Namjoon yüzünde bir sırıtışla Jungkook'u arkasındaki havuza geri ittiğinde Jungkook düşmekle kalmadı, hızlı refleksleri sayesinde onun da kolundan tutarak beraberinde düşmesini sağladı. " Ya!" diye bağırmıştı Namjoon bedenini yukarıya çekip ıslanmış kıyafetleriyle havuz kenarına otururken. " Ben daha yeni duş almıştım."

" Ben sizin özel hayatınızı dinlemek ve bilmek zorunda mıyım?" Namjoon hızlıca kenardan aldığı terliği havuzun içindeki çocuğun kafasına fırlatmıştı.
" İnsan sadece seviştiğinde mi duş alıyor?"

" Ya bari yalan söyleme ya. Zaten uyurken duş aldık hepimiz neden bir de sabahında alırsın ki?" Jimin sabır dileyerek ayağa kalkıp içeriye girdiğinde Namjoon'da ayaklanıp ilk önce tişörtünü çıkartarak üzerindeki kloru atmak için bedenini suyun altına tutmuştu. " Artık biri kahvaltı hazırlasın." demişti Jimin isteksizce mutfakta dikilirken. " Siz ne yapıyorsunuz? Tae nerede?"

" Kahvaltı için bir şeyler almaya gitti. Biz de birkaç taslak üzerinde çalışıyorduk. Zaman geçsin diye." Jimin kafasını sallayarak etrafa bakınmıştı. Seokjin hyung da onunla gitmiş olmalıydı ki hiçbir yerde görünmüyordu. " Ben üzerimi değiştirip geliyorum." demişti Namjoon hızlı adımlarla yukarıya çıkarken.

Jimin'de dolabı açarak kahvaltı için bir şeyler çıkartmaya başlamıştı ki Jungkook da ona yetişti ve beraber yemek hazırlamaya başladılar. Herkese uyum sağlasın diye kore yemekleri hazırlıyorlardı.

" Ben açtım." demişti Hoseok kapının sesini duyduğunda ayaklanırken. Birkaç dakika sonra masa hazırlanmaya başlamıştı bile. " Biraz da akdeniz taraflarında zaman geçirmek lazım."

" Öneririm." demişti Jimin kimin konuştuğunu duymadan. " İtalya gerçekten güzeldi ama İspanya ve Yunanistan'ı da merak ediyorum." Namjoon kafasını sallayıp onay verdikten sonra yaptığının yarısını yiyen Jungkook kafasını sallamıştı. " O İtalya'da gittiğimiz adaya bayıldım. Herkesin sevgilisi var zaten. Yoongi ve Seokjin hyungla Yunanistan'a gidelim."

" Nasıl fikir?" Jungkook bunu ciddi bir şekilde sorduğunda Yoongi dudak bükmüştü. " Bana uyar. Patronum sensin." Jungkook göz devirdikten sonra diğer hyunguna dönmüştü. " Şu yoğun dönemi atlatayım gezelim. Sonra bana aşık olma ama."

" Sana ne aşık olacağım be." demişti yüzünü buruştururken. Laf yiyen Jimin elinde bıçakla ona döndüğünde hafifçe geriye atmıştı kendini Seokjin. " Yemin ediyorum hyung falan demem saçlarım bıçağı."

" Of espri de yapılmıyor." demişti Seokjin sırtını koltuğa yaslarken. " Hazırlayın artık acıktım." Jungkook elindeki tabağı masaya yerleştirdiğinde ellerindeki eldivenleri çöpe atmıştı. " Artık yiyebiliriz."

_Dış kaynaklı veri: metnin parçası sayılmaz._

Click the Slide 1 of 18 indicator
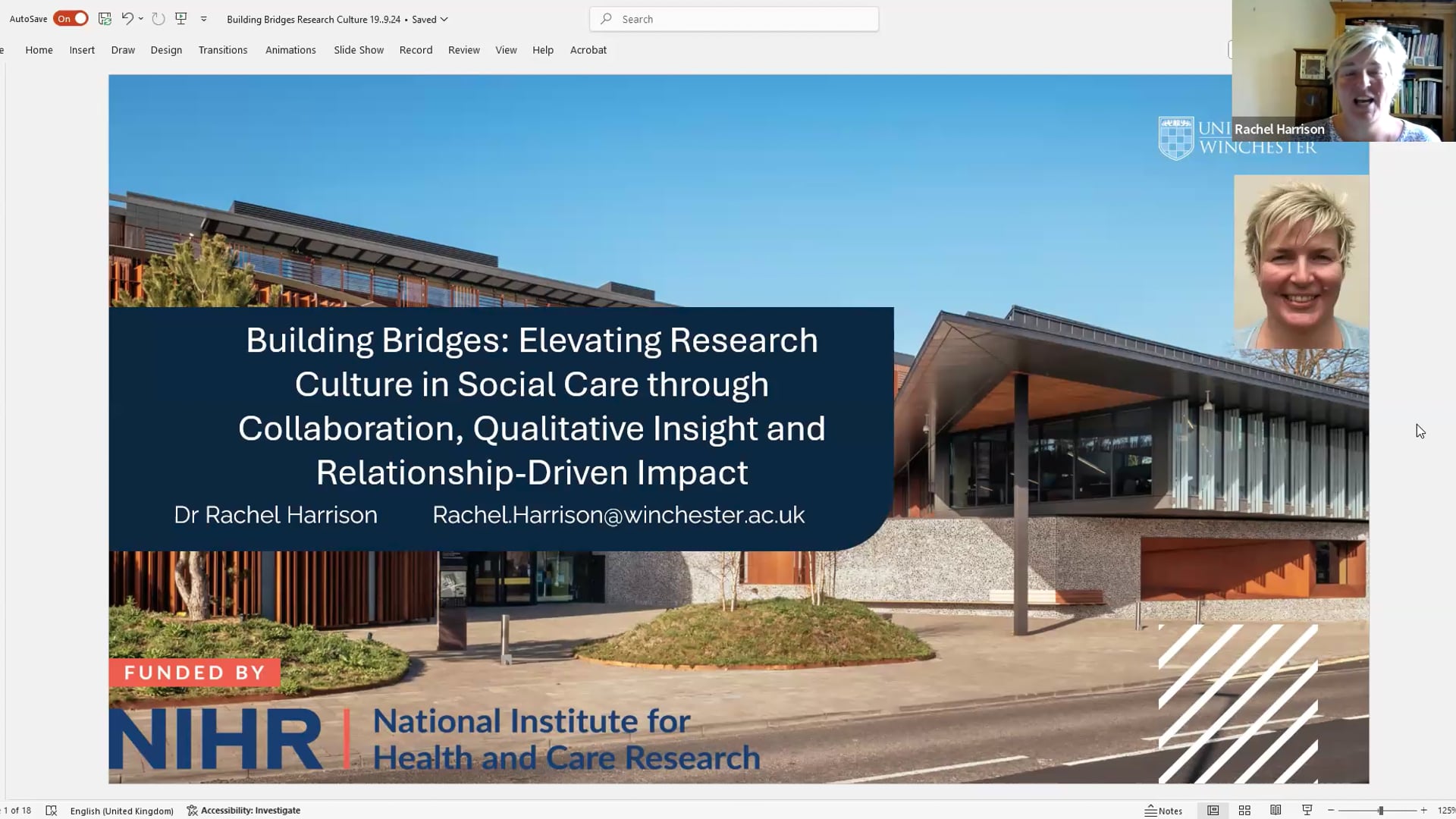pyautogui.click(x=15, y=810)
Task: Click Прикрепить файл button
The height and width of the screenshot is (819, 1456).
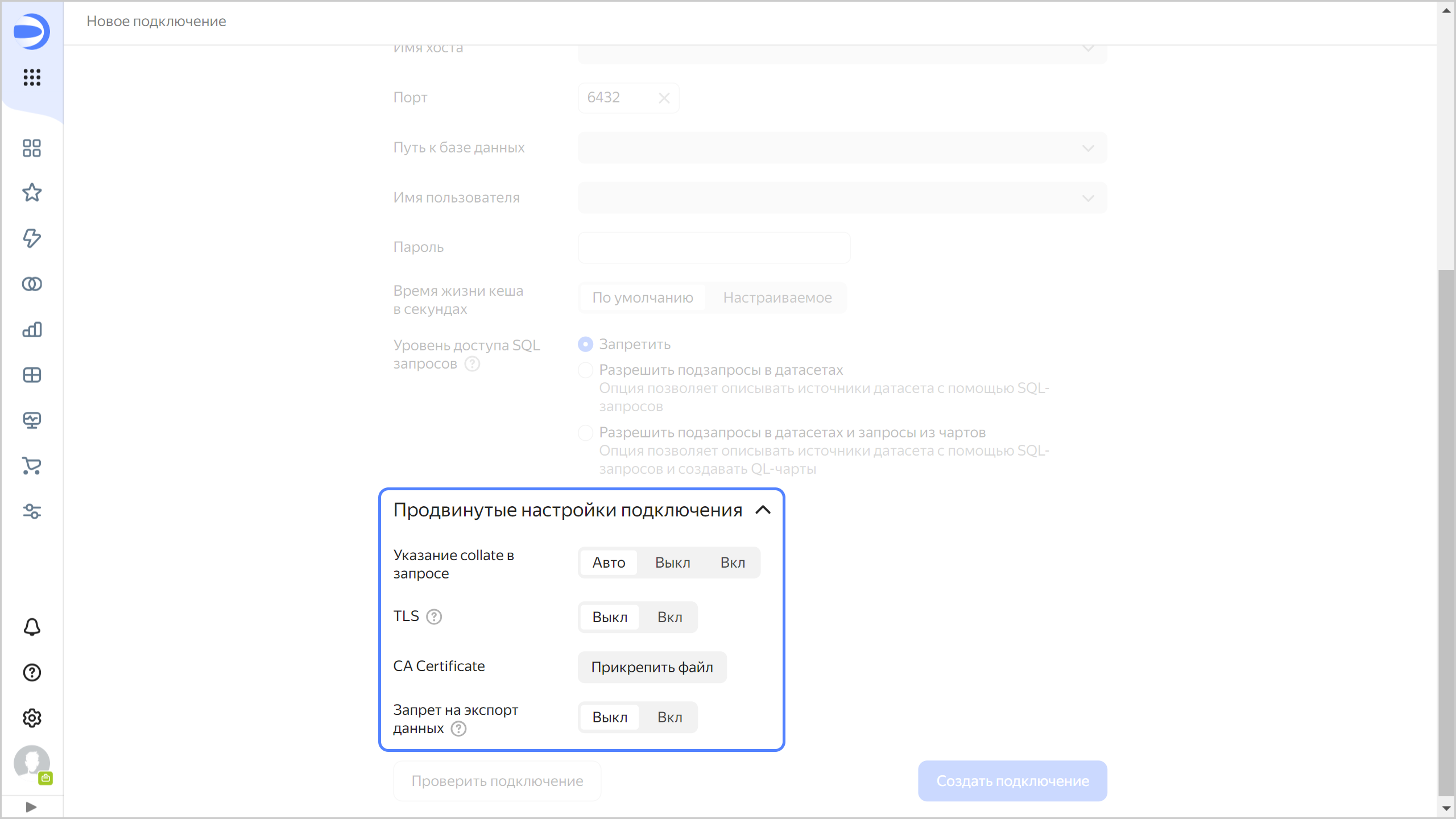Action: tap(652, 667)
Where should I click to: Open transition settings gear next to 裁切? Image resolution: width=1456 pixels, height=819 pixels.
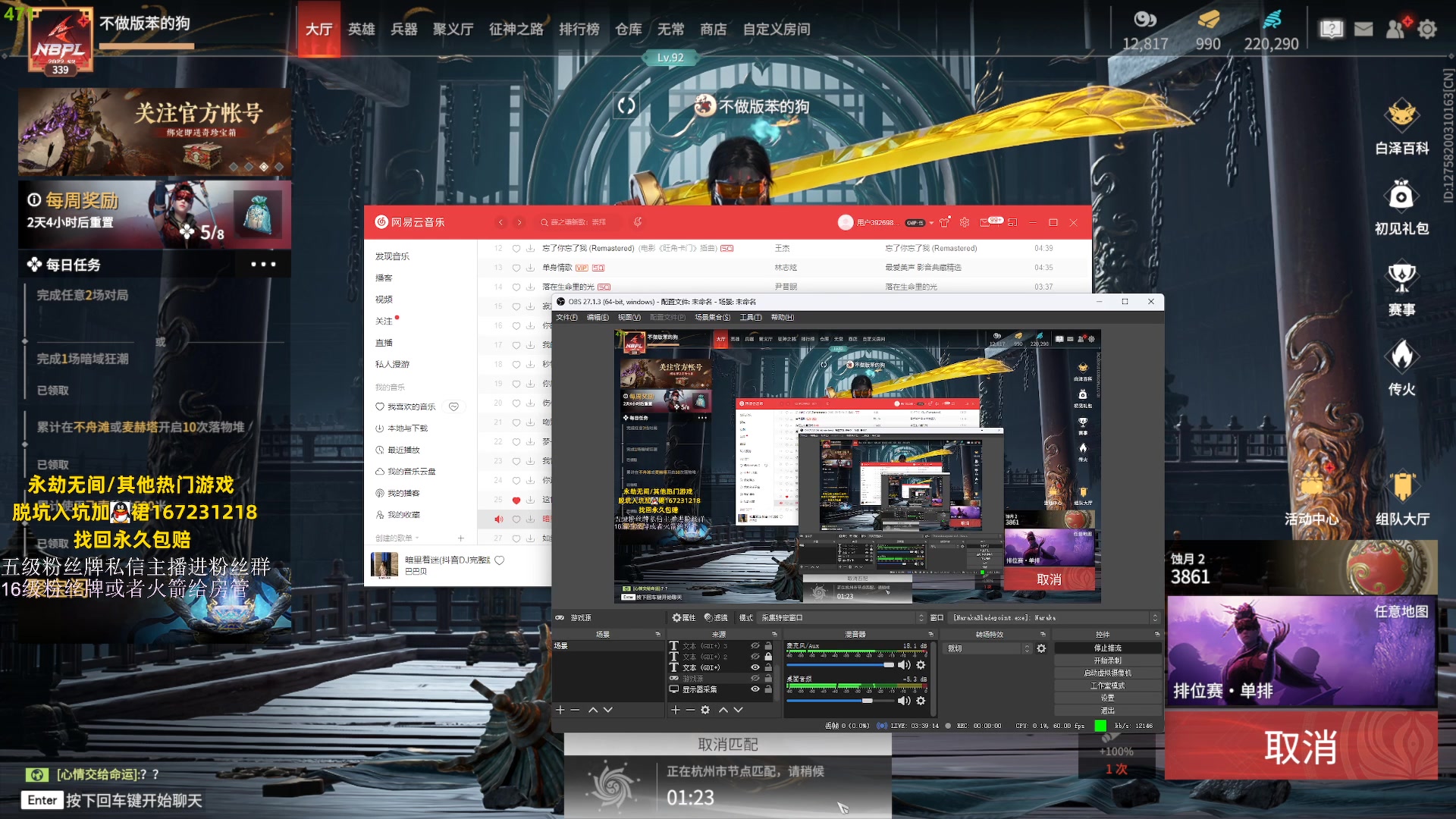point(1041,648)
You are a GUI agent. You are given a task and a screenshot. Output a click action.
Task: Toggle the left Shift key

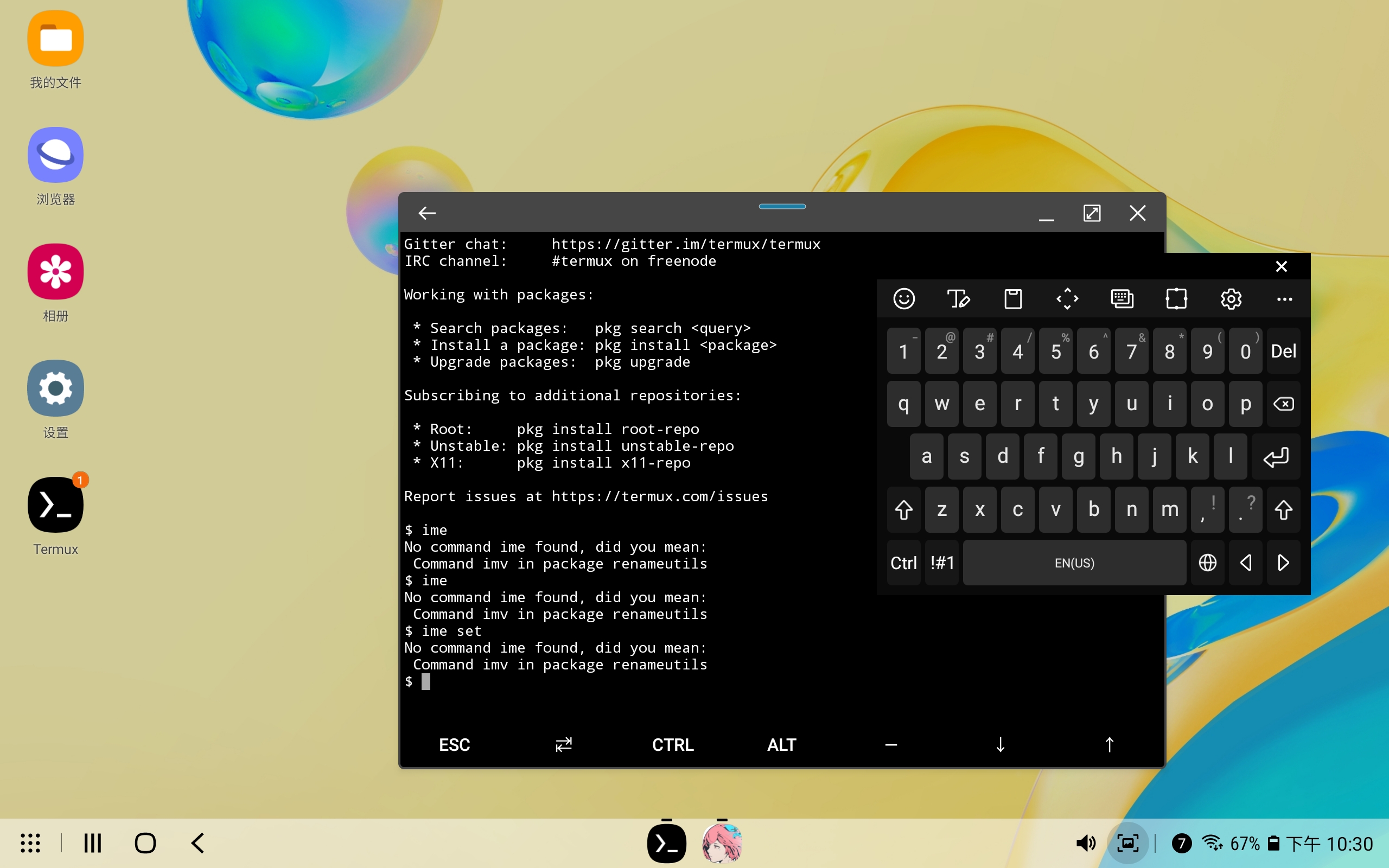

Hepsi masaya toplandıklarında artık favorileri olan renkli kahvaltılardan birine başlamışlardı.

      " O zaman akşam içiyoruz?" demişti Hoseok akşamki planı belirlerken. Evin kapısını kitleyip anahtarı saklayalım. Ne boklar yeriz bilmiyorum." Jimin kıkırdadıktan sonra uzanıp dolabı açmıştı.
" Buradakiler bize yetmez ama."

" Tamam biz alışverişe çıkarız o zaman." demişti Namjoon üzerine. Eğlenceli ve bir o kadar komik bir akşam geçireceklerini bildiklerinden yapıyordu bunları. Üçüncü günleriydi ve artık gerçekten eğlenmeye başlamaları gerekiyordu. Eskiden beraber içtiklerinde genelde yanlarında hep ayık olan
birisi olurdu, sosyal medya kontrolü gibi basit şeyler için bulunurdu. Şimdi telefonları kapalı bir şekilde odada duruyorken böyle bir tehlikede bulunmuyordu. " O zaman bu sefer kesin ağlatırız Jungkook'u." demişti Hoseok kıkırdarken.

       Jungkook'sa göz devirerek dil çıkartmıştı fakat eğer sarhoş olursa gecenin sonunda neler olacağını hepsi biliyordu. " Ben Jimin'i alıp buradaki dağınıklığı toplamaktan kaçıyorum. Alışveriş için doğru kişi o bence."

      " Biz niye sürekli Jungkook'la laf yiyoruz ya ben anlamadım." Jungkook ayağa kalkıp uzanmış ve Jimin'i alnından öpmüştü. " Mantıklı konuştun aferin."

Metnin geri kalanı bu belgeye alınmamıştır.